L.A. Times: 30-year borrowing to buy short-lived iPads? Ho hum.

June 19, 2013

By Chris Reed

All over California, school districts are doing illogical, unethical, unseemly things with their finances.

Unconstitutional attempts to make parents pay for basic educational materials. Siphoning funds from federal school lunch programs for the operating budget. Most absurdly, using 30-year borrowing to pay for basics old (maintenance) and new (electronic teaching devices) in direct contravention of the historical use of “construction bonds” to pay for long-term capital improvements.

All of this is done because automatic “step” pay raises that most teachers get just for showing up create gigantic pressure on operating budgets in years in which the state doesn’t increase school funding significantly.

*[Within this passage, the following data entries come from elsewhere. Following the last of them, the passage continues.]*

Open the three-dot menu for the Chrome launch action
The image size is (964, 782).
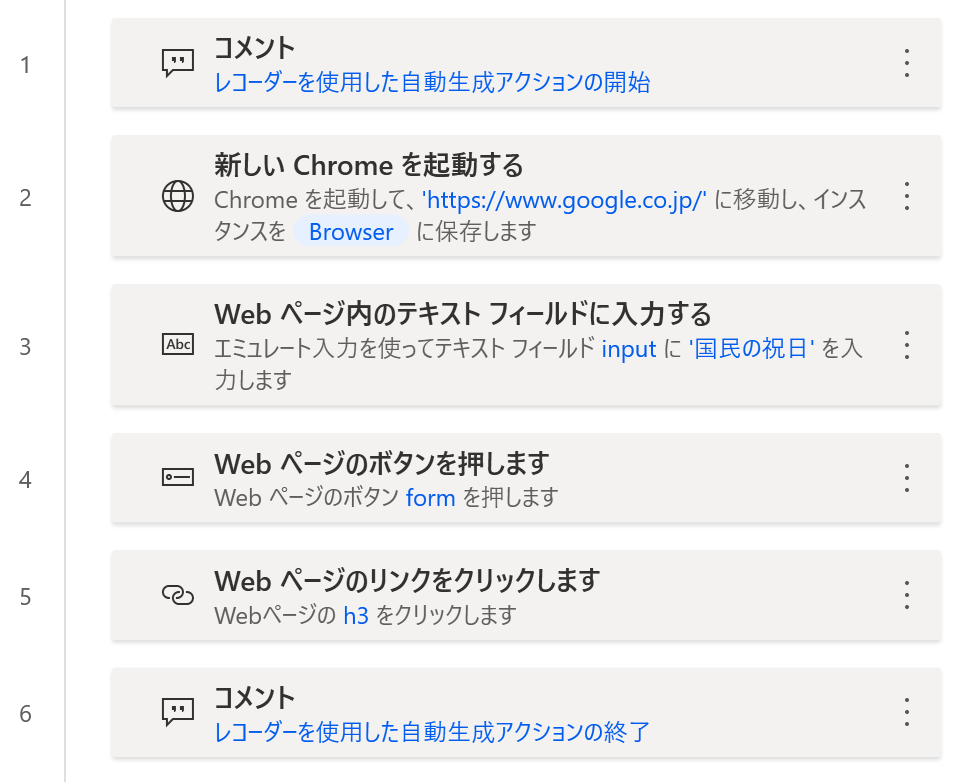pyautogui.click(x=907, y=196)
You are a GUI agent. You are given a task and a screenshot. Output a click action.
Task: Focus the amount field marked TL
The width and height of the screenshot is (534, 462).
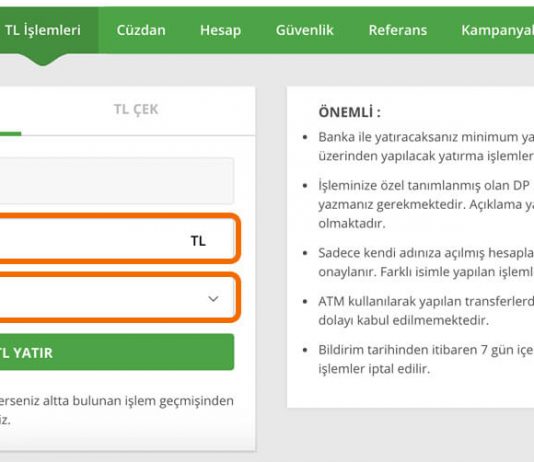(x=117, y=238)
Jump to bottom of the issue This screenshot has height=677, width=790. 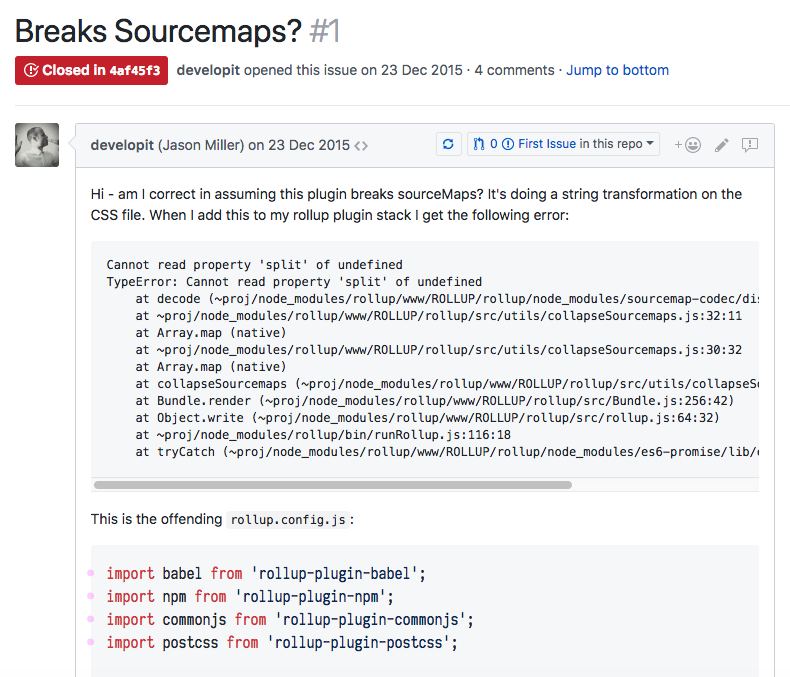[x=617, y=70]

L.A. Unified’s assault on common sense

LAUSDSo when the state’s largest school district does this sort of crazy borrowing, one would assume that the state’s largest newspaper offers appropriate context in its coverage to explain why the district did so. Guess again. L.A. Times reporter Howard Blume gives NO CONTEXT AT ALL. Amazing. He didn’t even mention this angle until the 18th paragraph of a 21-paragraph story on the school board’s decision to spend $30 million on iPads that won’t be paid off until current LAUSD high schools are middle-aged:

“Chief Strategy Officer Matt Hill also noted that the funding is from facility bonds, which can’t be used to hire regular school staff.

“This source of funding also has been controversial because school bonds are typically used for construction and paid off over decades.”

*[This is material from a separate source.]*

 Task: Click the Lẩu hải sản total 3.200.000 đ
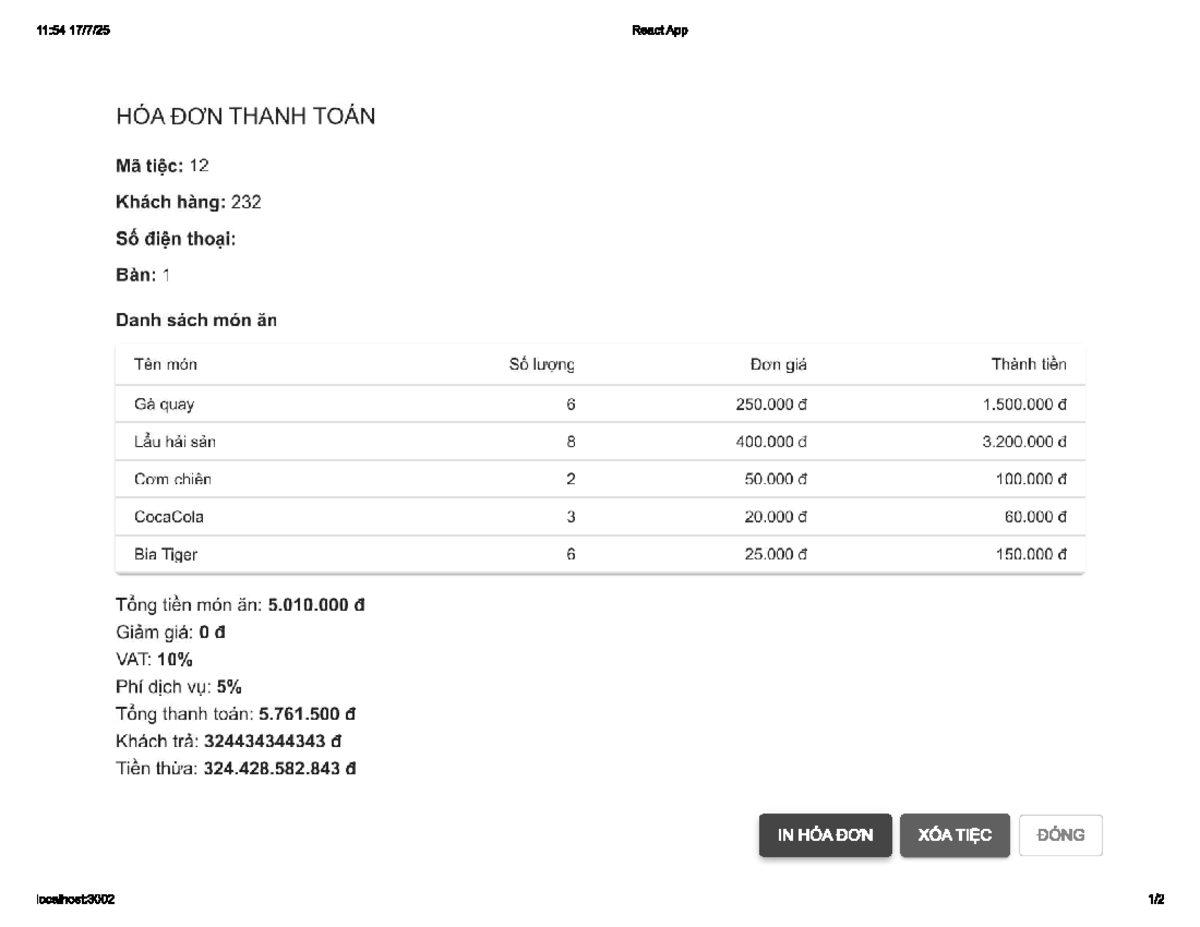point(1024,441)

Paying for 2013 laptops in 2043: Insane and unexplained

Does Blume explain why it’s “controversial,” namely that it’s insane that the district will still be paying for iPads in 2043 that have been lost, broken or stolen for 28 years? Nah. It’s just “controversial,” whatever that means.

What makes this particularly pathetic is that the Times editorial page and its (anti) business columnist Michael Hiltzik have for years gone after corporate malfeasance and bad behavior. That’s perfectly appropriate. But if this sort of stuff is unacceptable in the private sector, why is it OK in the public sector?

This is never explained. Instead, governmental financial shadiness is accepted by most of the media.

Why? Seriously. Why?

I won’t hold my breath on getting a response.